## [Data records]
====

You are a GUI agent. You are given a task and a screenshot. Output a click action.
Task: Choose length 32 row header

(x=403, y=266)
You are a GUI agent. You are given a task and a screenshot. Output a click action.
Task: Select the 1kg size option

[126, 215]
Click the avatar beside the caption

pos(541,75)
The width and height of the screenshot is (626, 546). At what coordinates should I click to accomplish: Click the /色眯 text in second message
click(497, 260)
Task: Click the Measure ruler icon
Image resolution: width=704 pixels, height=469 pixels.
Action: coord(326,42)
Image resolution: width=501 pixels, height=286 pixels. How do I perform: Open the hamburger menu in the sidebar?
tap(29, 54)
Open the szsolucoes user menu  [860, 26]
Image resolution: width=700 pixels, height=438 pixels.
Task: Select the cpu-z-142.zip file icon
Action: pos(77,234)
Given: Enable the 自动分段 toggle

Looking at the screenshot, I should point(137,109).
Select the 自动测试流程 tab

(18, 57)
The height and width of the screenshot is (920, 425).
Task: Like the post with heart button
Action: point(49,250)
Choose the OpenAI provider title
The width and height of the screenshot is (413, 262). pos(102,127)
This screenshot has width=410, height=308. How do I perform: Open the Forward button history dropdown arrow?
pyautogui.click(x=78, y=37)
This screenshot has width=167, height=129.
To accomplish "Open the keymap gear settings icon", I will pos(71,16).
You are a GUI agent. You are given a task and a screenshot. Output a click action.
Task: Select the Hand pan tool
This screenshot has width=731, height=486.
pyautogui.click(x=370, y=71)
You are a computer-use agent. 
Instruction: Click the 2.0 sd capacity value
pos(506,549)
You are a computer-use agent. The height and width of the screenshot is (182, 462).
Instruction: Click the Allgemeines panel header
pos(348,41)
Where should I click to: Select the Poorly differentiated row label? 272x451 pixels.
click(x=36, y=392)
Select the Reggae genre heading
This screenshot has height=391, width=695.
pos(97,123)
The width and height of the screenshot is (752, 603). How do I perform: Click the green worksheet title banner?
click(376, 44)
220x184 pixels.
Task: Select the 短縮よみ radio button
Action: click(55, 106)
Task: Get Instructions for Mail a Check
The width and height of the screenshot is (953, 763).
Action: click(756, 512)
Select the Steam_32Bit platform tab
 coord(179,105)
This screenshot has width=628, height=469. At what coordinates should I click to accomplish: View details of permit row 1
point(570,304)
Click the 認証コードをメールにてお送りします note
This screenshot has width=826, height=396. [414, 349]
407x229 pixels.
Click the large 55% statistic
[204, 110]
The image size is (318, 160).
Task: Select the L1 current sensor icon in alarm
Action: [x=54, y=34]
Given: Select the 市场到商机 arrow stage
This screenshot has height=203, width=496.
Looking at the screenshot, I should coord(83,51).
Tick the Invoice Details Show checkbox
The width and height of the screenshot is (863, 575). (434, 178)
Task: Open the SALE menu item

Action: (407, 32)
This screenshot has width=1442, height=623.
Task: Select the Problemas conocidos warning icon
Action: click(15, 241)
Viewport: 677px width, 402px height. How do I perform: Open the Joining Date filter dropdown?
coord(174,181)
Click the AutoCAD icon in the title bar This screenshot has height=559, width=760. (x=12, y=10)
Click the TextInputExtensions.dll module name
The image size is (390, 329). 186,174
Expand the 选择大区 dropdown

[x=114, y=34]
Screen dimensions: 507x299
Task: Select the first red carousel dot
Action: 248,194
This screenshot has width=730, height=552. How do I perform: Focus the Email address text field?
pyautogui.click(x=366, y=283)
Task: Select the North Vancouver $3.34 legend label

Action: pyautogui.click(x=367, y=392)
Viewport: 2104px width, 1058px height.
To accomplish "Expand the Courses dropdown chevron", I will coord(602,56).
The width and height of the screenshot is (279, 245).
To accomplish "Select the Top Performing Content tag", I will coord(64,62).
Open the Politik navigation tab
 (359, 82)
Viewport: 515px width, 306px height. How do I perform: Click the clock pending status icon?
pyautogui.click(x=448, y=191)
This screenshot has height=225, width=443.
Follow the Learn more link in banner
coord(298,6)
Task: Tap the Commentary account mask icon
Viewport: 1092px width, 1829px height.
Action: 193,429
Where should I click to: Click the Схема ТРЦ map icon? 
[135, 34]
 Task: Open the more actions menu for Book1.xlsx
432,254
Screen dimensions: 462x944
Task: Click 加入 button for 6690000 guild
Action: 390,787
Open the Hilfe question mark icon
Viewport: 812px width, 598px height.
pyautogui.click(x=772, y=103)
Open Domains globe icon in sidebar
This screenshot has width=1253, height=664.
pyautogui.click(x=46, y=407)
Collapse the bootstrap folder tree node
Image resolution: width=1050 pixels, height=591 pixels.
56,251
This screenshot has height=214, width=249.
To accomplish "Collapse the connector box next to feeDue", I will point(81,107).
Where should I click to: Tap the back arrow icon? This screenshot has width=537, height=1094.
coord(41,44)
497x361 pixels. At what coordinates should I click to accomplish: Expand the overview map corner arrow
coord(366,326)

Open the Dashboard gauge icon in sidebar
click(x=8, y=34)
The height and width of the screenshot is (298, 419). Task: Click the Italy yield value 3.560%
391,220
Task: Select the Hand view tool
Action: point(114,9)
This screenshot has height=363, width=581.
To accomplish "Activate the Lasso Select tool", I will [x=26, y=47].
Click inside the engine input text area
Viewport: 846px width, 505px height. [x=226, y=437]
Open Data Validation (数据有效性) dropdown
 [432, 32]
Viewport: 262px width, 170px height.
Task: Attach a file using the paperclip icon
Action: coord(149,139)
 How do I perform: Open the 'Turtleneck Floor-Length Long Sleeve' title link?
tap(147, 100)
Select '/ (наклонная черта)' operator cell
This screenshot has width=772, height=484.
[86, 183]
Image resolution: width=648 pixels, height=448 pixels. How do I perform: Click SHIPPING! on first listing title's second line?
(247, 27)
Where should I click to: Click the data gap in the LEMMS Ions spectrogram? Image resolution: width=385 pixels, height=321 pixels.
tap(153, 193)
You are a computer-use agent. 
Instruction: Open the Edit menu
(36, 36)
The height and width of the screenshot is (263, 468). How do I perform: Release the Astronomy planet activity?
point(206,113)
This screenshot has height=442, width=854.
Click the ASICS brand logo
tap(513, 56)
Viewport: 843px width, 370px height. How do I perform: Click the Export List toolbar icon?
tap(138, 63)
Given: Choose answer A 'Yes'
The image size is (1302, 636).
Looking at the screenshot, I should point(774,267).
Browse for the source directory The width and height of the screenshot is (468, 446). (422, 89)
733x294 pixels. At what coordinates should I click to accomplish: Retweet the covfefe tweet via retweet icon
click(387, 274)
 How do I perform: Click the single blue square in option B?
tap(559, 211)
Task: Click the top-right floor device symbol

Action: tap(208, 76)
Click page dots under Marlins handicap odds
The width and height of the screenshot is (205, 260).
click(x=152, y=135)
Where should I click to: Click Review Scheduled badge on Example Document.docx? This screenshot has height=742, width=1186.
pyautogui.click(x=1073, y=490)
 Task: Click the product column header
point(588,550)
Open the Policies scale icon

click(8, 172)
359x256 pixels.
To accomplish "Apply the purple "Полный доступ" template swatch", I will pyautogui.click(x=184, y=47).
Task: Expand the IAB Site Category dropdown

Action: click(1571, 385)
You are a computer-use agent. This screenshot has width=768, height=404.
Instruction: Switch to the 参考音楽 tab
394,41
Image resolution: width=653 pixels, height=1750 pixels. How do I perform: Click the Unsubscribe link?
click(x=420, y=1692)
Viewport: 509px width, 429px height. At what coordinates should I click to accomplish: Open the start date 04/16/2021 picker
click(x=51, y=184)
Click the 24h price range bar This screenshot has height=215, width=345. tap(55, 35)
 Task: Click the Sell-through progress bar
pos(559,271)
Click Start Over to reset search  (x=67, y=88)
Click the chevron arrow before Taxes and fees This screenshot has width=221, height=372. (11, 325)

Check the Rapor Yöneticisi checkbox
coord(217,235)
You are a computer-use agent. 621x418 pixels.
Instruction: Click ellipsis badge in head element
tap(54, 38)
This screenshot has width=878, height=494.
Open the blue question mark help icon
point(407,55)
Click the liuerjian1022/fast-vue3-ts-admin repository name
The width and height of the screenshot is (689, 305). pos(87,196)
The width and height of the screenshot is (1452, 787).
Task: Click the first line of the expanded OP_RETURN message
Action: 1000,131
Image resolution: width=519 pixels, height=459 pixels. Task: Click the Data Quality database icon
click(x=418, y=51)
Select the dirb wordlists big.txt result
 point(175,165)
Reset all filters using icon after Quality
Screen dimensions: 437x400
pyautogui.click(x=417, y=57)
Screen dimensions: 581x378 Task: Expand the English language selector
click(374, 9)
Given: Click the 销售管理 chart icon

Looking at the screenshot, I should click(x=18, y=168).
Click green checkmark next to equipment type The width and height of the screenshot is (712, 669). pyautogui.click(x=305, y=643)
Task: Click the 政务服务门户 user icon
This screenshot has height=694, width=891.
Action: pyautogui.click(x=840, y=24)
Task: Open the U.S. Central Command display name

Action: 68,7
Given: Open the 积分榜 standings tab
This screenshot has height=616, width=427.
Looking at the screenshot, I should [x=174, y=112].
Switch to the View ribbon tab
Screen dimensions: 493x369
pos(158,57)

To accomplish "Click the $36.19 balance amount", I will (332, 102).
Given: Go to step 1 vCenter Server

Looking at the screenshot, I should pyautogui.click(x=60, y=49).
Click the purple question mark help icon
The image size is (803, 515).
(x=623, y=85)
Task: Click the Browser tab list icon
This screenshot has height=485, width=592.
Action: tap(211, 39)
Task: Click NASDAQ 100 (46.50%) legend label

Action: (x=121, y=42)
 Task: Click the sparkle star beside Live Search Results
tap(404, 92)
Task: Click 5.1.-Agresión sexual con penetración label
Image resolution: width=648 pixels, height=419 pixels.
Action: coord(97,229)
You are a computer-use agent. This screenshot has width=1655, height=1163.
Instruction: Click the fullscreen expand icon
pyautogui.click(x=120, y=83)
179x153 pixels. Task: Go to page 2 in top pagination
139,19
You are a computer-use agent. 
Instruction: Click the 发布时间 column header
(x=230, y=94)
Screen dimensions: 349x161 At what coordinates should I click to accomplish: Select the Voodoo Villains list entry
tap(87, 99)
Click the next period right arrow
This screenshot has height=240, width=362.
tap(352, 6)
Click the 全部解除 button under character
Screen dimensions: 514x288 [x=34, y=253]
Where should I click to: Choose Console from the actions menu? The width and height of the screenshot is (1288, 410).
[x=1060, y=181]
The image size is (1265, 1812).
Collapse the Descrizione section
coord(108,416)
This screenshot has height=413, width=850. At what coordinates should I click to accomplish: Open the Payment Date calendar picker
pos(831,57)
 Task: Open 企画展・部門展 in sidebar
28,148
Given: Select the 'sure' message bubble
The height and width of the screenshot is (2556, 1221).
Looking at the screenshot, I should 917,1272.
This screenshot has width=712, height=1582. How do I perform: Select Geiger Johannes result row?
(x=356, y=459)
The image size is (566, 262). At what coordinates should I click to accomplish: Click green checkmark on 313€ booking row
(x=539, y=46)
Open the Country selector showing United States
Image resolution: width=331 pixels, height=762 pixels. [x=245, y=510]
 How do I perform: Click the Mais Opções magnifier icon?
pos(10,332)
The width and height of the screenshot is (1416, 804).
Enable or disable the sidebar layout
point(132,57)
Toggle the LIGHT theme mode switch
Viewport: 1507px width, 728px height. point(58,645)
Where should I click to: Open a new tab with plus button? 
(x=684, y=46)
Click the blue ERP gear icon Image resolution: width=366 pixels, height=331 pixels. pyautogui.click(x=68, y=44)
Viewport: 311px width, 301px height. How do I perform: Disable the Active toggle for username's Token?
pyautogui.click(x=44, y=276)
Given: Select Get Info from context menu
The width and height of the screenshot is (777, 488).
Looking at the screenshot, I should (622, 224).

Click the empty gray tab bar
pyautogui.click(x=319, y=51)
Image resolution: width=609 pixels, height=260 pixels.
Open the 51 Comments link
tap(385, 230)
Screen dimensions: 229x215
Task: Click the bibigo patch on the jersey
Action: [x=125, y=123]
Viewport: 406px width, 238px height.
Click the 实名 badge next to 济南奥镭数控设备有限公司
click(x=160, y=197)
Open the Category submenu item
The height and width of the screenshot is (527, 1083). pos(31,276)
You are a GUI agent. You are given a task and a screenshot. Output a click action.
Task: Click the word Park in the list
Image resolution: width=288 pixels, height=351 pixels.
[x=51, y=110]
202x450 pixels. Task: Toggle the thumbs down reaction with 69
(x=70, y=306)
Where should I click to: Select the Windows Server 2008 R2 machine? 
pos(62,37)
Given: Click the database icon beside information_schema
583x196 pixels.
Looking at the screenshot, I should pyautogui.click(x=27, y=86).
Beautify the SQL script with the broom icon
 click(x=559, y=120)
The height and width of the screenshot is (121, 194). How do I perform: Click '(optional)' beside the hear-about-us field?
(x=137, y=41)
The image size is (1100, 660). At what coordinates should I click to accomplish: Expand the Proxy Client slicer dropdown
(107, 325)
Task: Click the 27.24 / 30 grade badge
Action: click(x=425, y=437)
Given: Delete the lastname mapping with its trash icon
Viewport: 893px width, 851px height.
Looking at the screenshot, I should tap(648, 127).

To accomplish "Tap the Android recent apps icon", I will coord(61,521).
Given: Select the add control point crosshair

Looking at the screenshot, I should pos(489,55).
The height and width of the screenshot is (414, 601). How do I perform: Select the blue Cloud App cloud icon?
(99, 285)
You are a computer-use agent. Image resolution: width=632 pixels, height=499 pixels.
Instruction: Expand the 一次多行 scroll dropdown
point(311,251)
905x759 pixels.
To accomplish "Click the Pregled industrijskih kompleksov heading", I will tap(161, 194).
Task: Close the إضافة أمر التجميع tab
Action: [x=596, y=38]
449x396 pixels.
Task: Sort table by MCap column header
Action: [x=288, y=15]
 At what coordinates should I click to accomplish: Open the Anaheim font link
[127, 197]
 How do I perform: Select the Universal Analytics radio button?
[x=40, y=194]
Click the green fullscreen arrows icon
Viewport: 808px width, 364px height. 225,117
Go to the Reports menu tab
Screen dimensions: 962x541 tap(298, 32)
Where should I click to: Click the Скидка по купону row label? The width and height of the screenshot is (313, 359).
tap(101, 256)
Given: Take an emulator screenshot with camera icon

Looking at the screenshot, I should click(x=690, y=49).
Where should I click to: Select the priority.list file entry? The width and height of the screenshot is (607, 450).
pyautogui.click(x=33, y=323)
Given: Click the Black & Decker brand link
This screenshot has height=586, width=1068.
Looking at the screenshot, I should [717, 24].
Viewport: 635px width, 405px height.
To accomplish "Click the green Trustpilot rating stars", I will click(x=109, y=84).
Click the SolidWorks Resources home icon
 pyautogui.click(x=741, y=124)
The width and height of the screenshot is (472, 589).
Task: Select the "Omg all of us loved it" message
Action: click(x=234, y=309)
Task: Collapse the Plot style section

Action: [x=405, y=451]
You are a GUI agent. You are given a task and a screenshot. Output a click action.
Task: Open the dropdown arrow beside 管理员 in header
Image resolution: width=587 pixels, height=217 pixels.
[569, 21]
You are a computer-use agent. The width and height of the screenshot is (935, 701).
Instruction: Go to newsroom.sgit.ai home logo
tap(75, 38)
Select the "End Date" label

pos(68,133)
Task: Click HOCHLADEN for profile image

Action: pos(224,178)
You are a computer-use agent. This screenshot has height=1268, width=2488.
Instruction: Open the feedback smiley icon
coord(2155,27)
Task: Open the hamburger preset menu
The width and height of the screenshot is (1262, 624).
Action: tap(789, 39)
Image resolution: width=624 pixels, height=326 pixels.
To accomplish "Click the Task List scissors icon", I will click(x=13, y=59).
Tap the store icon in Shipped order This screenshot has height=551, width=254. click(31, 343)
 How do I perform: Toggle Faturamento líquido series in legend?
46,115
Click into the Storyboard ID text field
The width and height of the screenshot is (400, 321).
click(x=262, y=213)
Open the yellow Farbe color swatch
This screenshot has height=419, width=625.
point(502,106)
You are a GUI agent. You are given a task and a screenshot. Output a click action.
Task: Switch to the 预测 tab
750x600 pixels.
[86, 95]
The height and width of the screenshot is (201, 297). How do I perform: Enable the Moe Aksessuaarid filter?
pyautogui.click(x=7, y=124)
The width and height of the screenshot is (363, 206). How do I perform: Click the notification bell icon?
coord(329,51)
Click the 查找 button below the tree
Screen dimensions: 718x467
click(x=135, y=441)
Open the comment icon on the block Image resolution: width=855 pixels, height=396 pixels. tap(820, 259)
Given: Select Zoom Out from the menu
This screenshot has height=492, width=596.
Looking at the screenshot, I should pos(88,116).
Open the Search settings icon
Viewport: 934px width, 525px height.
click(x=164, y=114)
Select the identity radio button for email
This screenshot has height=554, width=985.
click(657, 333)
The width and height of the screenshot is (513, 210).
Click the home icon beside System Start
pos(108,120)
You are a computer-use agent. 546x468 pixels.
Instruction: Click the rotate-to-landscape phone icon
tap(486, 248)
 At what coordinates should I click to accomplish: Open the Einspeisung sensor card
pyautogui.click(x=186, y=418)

====

## [Exercise prompt]
In the entries above, restate word for word the lines between the one holding "You are a computer-use agent. The height" and the one holding "Select the Reggae genre heading", inclusive, and nothing besides.

## [Answer to this exercise]
You are a computer-use agent. The height and width of the screenshot is (182, 462).
Instruction: Click the Allgemeines panel header
pos(348,41)
Where should I click to: Select the Poorly differentiated row label? 272x451 pixels.
click(x=36, y=392)
Select the Reggae genre heading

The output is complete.